Before us, Ld. Counsel for the assessee contended on the legal issue of non-service of notices u/s. 143(2) and 142(1) on account of change in address. He further contended that the assessment has been completed by an AO not having competent jurisdiction as he had the corporate charge and assessee is not a corporate entity. However, in this respect, there is nothing discernible from records to support the contentions of the assessee. Accordingly, we are not in agreement with the legal contentions raised by the assessee. 4.1. On the merits of the case, we take note of the documents placed on record by the assessee in the paper book containing 18 pages. Assessee has placed on record a cash flow statement to demonstrate availability of cash in hand at the opening of the impugned assessment year i.e. on 01.04.2016 of Rs.16,95,375/- which has been duly reported in its Balance Sheet. Subsequent to this, in the impugned year under consideration, there has been withdrawal of Rs.19,40,000/-, thus, making available a sum of Rs.36,47,792/-. Out of these funds, assessee had deposited Rs.30,97,500/- in its bank account. Ld. Counsel corroborated these transactions from the bank statement placed on record which are undisputed.

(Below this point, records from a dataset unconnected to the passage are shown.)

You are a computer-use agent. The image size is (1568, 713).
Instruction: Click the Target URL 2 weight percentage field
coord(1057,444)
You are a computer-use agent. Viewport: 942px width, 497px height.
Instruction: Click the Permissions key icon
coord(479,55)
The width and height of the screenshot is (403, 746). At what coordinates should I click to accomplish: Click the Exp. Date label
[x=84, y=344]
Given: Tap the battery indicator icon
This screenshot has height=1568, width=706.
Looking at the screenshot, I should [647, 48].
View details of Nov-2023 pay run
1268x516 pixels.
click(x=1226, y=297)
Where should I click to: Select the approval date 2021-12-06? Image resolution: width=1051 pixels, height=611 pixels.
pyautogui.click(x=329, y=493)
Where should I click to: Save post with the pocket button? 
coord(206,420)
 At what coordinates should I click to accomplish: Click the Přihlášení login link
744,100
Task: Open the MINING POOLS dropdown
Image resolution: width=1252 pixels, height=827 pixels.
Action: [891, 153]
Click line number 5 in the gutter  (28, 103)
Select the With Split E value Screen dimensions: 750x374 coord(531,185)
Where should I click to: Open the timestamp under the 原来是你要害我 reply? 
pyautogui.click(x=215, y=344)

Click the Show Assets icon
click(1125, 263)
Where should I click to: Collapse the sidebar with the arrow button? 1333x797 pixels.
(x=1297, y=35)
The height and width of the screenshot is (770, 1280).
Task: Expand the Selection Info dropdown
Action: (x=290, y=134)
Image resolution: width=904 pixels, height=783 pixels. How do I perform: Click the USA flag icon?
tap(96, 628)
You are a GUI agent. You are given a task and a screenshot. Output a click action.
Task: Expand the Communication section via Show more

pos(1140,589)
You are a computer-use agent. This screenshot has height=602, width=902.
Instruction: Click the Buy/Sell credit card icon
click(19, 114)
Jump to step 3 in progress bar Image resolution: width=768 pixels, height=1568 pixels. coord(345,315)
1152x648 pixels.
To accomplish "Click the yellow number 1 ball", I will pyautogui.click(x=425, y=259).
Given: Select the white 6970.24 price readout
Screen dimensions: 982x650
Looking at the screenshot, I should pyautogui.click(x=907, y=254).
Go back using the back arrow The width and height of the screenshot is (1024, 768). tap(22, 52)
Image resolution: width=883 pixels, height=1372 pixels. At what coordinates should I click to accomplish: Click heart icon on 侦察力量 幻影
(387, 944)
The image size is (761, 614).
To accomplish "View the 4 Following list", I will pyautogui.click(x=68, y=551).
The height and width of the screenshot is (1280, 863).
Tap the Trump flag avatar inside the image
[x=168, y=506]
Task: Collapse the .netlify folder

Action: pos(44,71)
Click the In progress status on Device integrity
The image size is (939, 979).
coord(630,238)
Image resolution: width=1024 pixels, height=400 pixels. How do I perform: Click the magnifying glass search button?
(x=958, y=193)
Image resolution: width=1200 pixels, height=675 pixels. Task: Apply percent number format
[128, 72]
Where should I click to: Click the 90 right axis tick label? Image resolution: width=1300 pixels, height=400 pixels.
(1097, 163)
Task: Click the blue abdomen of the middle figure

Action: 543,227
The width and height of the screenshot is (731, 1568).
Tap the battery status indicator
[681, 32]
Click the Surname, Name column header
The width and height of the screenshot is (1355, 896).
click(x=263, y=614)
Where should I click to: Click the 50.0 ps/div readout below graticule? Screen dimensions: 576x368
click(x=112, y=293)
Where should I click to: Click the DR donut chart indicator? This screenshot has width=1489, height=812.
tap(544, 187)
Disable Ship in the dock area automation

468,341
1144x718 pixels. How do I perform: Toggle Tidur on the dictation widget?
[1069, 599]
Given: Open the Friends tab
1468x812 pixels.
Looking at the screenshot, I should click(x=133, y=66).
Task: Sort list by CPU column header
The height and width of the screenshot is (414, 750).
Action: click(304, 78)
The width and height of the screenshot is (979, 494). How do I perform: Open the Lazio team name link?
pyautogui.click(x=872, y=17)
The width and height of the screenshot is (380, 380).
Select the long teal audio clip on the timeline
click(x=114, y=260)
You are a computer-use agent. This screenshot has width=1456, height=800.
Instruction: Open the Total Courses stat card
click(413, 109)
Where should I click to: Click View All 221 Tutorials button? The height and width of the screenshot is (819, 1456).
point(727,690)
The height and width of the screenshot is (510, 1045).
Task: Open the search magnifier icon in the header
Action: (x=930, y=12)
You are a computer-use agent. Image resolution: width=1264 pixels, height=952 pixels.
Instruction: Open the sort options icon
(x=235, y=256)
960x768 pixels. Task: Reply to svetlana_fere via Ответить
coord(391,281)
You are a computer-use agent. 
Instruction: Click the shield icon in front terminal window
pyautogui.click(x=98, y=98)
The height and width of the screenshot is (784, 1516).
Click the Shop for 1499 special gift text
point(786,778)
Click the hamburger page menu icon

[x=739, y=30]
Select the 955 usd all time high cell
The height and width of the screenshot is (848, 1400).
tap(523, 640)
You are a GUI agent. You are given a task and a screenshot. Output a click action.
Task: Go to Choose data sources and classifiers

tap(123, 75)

Manoj Kumar Parmar (HUF), AY 2017-18 4.2. Ld. CIT(A) has questioned on the purpose of withdrawal by the assessee without bringing any thing cogent on record to demonstrate that the said withdrawals has been utilised elsewhere and otherwise by the assessee so as to contend that it was not available with the assessee for deposit in its bank account. It is a mere apprehension on the part of the Ld. CIT(A) to question and doubt on the apparent purpose of withdrawal of cash and keeping it as available in hand. We note that the announcement of de-monetisation had imposed compelling reasons on the assessee to deposit the available cash in hand in terms of the directions issued in this respect which the assessee had complied with. Had there been no such announcement, this amount would have continued as cash in hand for the assessee. Assessee has duly explained the source and nature of the deposit of cash in its bank account, all of which have been duly accounted and reported in its books of account and corroborated by the cash flow statement and the bank statement. 4.3. Considering these facts on record and the submissions made before us, corroborated by documentary evidence, we find it proper to delete the addition made by the AO in respect of deposit of cash in the bank account. Ground no. 4 taken by the assessee in this respect is allowed.
In the result, appeal of the assessee is partly allowed. Order pronounced in the open court on 10th April, 2024.